Hunter, je le suis depuis Mott The Hoople … sans
être un forcené de ses productions … de loin en loin, je vais voir ce qu’il
fait. Là, franchement, j’aurais pas misé un kopeck sur lui pour ce nouveau
siècle. Parce qu’à force trop vieux (le bonhomme est né avant que Adolf
envahisse les Polaks, donc plus vieux que les Stones, Dylan, Macca et tous les
autres), et parce qu’un jour il avait rejoint le club de tous les ringards du
rock, le Ringo Starr All-Star Band. Et Hunter était de la promo comportant
également la sublime mais oubliée batteuse de Prince Sheila E, mais aussi les
affreux Hogdson (Supertramp) et Lake (Emerson, Lui-Même & Palmer). Et
devant un parterre de cheveux gris ou blancs (pour ceux qui avaient encore des
cheveux), entre un « Logical song », un « Yellow
submarine » et une reprise de Little Richard ou Elvis qu’il accompagnait à
la guitare, Hunter venait deux fois au micro dans la soirée. Une fois pour
« All the young dudes », le coup d’après pour « Once bitten,
twice shy »… Un peu triste, voire pathétique … Quarante ans de sang et de
sueur au service du rock pour sept ou huit minutes devant les projos et une
troupe en goguette de vieilles mémères à yorkshires …
Ian Hunter 2007 |
Ian Hunter, c’est pourtant un mec bien. Qui a pas
bougé d’un iota depuis la fin des années 60. Tu vois une photo de lui aux
débuts de Mott et une aujourd’hui, c’est la même. Les bouclettes rousses à la
Dylan 66-67, et les éternelles dark shades (ça fait le look, mais dans son cas
c’est une nécessité, il est très myope). Dès le départ, Hunter a su ce qu’il
voulait faire, ou plutôt être : un clone de Bob Dylan. Malheureusement pour
lui, il a toujours dû composer avec de fortes personnalités qui ont croisé sa
carrière quand tout pouvait réussir (Guy Stevens, Mick Ralphs, David Bowie,
Mick Ronson), s’est retrouvé pseudo-héros glam ou chanteur devant des
guitaristes envahissants … Et surtout, dans tous les cas, prié de laisser toute
tentative de dylanerie au vestiaire.
Il s’est rattrapé en solo, à partir du milieu des
seventies, mais bon, n’est pas Dylan qui veut … et Hunter, qui avait ferraillé
pendant des années pour se hisser tout en haut du London qui swingue, allait se
consacrer à une musique beaucoup plus roots, beaucoup moins liée à la mode, ce
genre de chose qu’on appelle maintenant americana.

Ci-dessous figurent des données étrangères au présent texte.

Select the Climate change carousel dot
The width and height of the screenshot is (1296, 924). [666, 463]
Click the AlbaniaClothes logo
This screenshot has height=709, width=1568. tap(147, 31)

Et ce « Shrunken heads » (ça y est, j’y
arrive, mais bon, venez pas me raconter que vous saviez tout ce qui précède, je
vous croirais pas … enfin, pas tous …), je vais vous dire un truc, il est
excellent. Contre toute attente (enfin, la mienne …). Non seulement Hunter fait
maintenant du Dylan 70’s avec la voix du Dylan des 90’s (c’est à dire bien
mieux que ce que fait Dylan maintenant), mais en plus il rocke comme
Springsteen et Seger savent plus, ou ballade comme … seuls les Anglais (genre
Rod Stewart, Jagger, Burdon, …) ont toujours su faire quand ils se prenaient
pour des chanteurs Américains.
Evidemment, personne l’a acheté « Shrunken
… » … Petit label, genre musical pas à la mode (euphémisme), et puis,
Hunter lui-même y croyait pas vraiment. C’est enregistré façon bœuf en studio
(on les entend parfois se caler au début, parler, et rigoler à la fin), juste
pour le fun, aucune pression, pas de comptes à rendre, plus rien à foutre du
fuckin’ success… c’est peut-être d’ailleurs pour ça que ça fonctionne. Mais
attention, le boulot est pas salopé pour autant, ça assure. Preuve que c’est pas
une vaste blague, y’a le dénommé Jeff Tweedy qui vient duoter sur trois titres
… oui, oui, le Jeff Tweedy de Wilco, celui-là même … Wilco étant je le rappelle
le meilleur groupe américain de ce siècle qui aura ma peau …
Ian Hunter live 2013 |
Bon, « Shrunken … », on le comparera pas
non plus à « Born to run » ou « Blonde on blonde ». Parce
qui si tout est grosso modo honnête sur la onzaine de titres, y’en a
trois-quatre qui s’oublient vite, hyper-prévisibles et convenus, sans la petite
trouvaille, le petit gimmick, le break, la mélodie du refrain, le lick de
guitare qui donnent à un morceau un goût de revenez-y. Par contre, quand tout s’emmanche bien, on
se régale d’écouter des « Words (big mouth) » avec un Hunter
tellement Dylan des meilleurs jours que c’en est troublant, des rocks velus et
couillus pour hommes comme « Fuss about notin’ » ou
« Strecht », les ballades éternelles made in 70’s comme « Read
‘em ‘n’ weep » ou « Shrunken heads » (là, on jurerait les Faces
qui accompagnent un Rod Stewart – en petite forme le Rod car Hunter n’a quand
même pas le gosier d’acier de l’Ecossais au fort tarin). Et puis, il y a le
titre qui aurait pu être celui de toute une génération (enfin, celle de Hunter,
celle des vieux de la vieille encore en vie), l’excellemment bien nommé
« I am what I hated when I was young ». Dommage que ce « My
generation » pour cheveux blancs soit gâché par la plus grosse (la
seule ?) faute de goût du disque, un ridicule accompagnement country avec
banjos et tout le tremblement. Non, mon pauvre Ian, t’aurais pas dû te prendre
sur ce coup pour Waylon Jennings, t’es pas crédible une seconde dans cet
exercice …
Aux dernières nouvelles, sa septième décennie bien
entamée, Hunter qui de toute façons est bien incapable de faire autre chose,
continue de sortir des disques (encore un cette année). En accélérant même les
cadences de parution …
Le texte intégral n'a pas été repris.